What Makes a Good Moisturizer, and Why You Need One
Moisturizers help your skin to stay hydrated, which is important for a good skincare routine. Find out what makes a good moisturizer and why you need one.
In this article, we’re going to go over the benefits of moisturizing your skin, as well as the ingredients that make up a quality moisturizer. We will also give you some tips on how to choose a moisturizer for your skin type and discuss various methods of applying it.
Benefits of moisturizing your skin
Moisturizing skin is important to keep our skin healthy. If we don’t moisturize, our skin can get dry and cracked which leaves it itchy, scratchy, poor-looking, and in worst cases, susceptible to bacterial and fungal infections (issues such as these are faced by people dealing eczema and psoriasis). Moisturizing also helps maintain a healthy balance of oil on the skin which will prevent it from overproducing sebum, the body’s natural oil that coats the hair and skin.
Moisturizers also have a number of benefits that are not always primary, but very much supplemental. These include protection, brightening, and some anti-aging effects.
If you don’t want to use a lotion as your moisturizer, there are many other options as well. Some people prefer using oils as their moisturizer. Hydrating cleansers are another option for those who have sensitive or dry skin because it reduces irritation and inflammation by removing excess oils from the surface.
Ingredients that make up a quality moisturizer
Some of the base ingredients found in moisturizers are occlusives, humectants and emollients.
Occlusives help seal moisture by forming a barrier on the skin’s surface. Humectants attract water from the environment to keep the skin hydrated and plump. Emollients prevent water loss by attracting moisture to the outer layer of skin and form an oily film that prevents evaporation of water from the surface.
Additionally, many moisturizers contain other ingredients that are meant to add additional benefits to the moisturizing formulation. These ingredients include ceramides, niacinamide, urea, AHA, hyaluronic acid and others. Each works in a different way, and different companies come up with different blends of ingredients based on their own R&D, philosophy and target skin type.

▶ _Extracted information_:
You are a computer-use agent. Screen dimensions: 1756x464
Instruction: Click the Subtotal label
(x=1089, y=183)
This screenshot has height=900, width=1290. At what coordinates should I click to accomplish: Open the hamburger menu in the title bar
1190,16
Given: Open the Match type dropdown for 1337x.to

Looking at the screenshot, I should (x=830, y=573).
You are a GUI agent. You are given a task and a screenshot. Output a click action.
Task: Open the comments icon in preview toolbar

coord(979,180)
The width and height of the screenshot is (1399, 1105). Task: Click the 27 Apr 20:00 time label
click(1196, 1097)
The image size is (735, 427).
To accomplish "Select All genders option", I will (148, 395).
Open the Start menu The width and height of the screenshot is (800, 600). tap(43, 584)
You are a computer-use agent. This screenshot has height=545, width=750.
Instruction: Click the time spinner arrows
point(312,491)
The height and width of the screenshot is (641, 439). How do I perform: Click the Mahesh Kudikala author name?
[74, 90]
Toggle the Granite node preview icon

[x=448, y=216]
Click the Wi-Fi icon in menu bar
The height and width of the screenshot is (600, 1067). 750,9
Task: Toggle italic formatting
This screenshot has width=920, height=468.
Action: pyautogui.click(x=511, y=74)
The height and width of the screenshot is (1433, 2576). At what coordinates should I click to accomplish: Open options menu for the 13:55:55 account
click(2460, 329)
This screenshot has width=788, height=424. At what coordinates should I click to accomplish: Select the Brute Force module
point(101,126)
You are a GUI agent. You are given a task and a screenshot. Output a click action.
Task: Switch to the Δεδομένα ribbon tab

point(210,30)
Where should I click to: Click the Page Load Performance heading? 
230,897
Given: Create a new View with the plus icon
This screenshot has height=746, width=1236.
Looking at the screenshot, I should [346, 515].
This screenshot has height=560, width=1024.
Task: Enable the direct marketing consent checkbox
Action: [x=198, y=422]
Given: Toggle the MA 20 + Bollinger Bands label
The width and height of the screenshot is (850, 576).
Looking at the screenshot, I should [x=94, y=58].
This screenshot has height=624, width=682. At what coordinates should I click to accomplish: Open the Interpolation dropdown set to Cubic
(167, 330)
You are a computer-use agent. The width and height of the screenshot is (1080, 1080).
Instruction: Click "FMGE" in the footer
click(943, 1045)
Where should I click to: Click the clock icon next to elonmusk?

▶ _Exercise requirements_:
**A)** Please answer these questions using the article on moisturizers:
(i) Which three base ingredients does it say are found in moisturizers?
(ii) How does it define sebum?
(iii) Which supplemental benefits of moisturizers does it list?
**B)** Carry on the article on moisturizers, starting right after its final sentence.

▶ _Outputs by task_:
**A)**
(i) Occlusives, humectants and emollients.
(ii) The body's natural oil that coats the hair and skin.
(iii) Protection, brightening, and some anti-aging effects.

**B)**
Tips on how to choose a moisturizer for your skin type
While there are many moisturizers to choose from, it can be hard to find the best one for you. It is important to know what skin type you have before purchasing a moisturizer because moisturizers work differently depending on skin types. Moisturizers are classified into dry, oily, and/or combination skin types.
We should also consider how sensitive your skin is when choosing a moisturizer. For example, if your skin is very sensitive then you will need to use products that are fragrance free or hypoallergenic.
- Dry: Your skin is usually flaky and may feel tight and uncomfortable.
- Normal: Your skin falls in between oily and dry; it may be a little or moderately dry or oily, but not too much.
- Oily: You have plenty of natural oils on your face that are causing acne breakouts or too much shine.
- Combination: Some combination of the above, and often the trickiest to deal with.
Different skin types need different facial moisturizers. This means that you have to find the right one for what suits your skin type/requires it to stay healthy, depending on factors such as texture & thickness. A dermatologist can be of great help in this regard.
- Oily skin: A gel moisturizer is the best way to treat it, as they’re mostly humectants-based with a few added rejuvenators. These lightweight moisturizers won’t clog your pores and since they’re water-based, they’ll hydrate more effectively.
- Dry-skin: It’s important to find a cream instead of a lotion for dryness, since creams are thicker and won’t absorb as easily. Moisturizer creams contain both oil & water ingredients, which helps regulate your skin.
- Normal/combination skin: This skin type can use any moisturizer type. If your skin is normal but on the dry side, you might want to use thicker cream moisturizers. If you have oily skin, use gel/gel cream/water cream moisturizers.
- Sensitive-skinned people should look for fragrance-free and paraben-free moisturizers while avoiding any potential irritants
Various method of applying moisturizers
(A very non-exhaustive summary is given here, since there could literally be an encyclopedic calibre article on this aspect alone)
- Use on damp skin. Moisturizing is important to do within a few minutes of washing. If you use toner, essence or serum, apply them before moisturizer when skin is damp still. This improves their effectiveness and helps seal in the moisture.
- Dab, massage. Most people tend to rub moisturizer on the palms of their hands before applying, meaning they lose an excess of product on their skin. To avoid this, pump some moisturizer on the back of your hand and then using one of your ring fingers to apply it evenly over your face.
- Don’t go overboard. The problem with moisturizing too much is that there’s wasted product and a weird, oily sheen. There’s also the issue of products not being able to properly soak into your skin from now on because you used too much. Things like sunscreen and make-up won’t go on as nicely as before.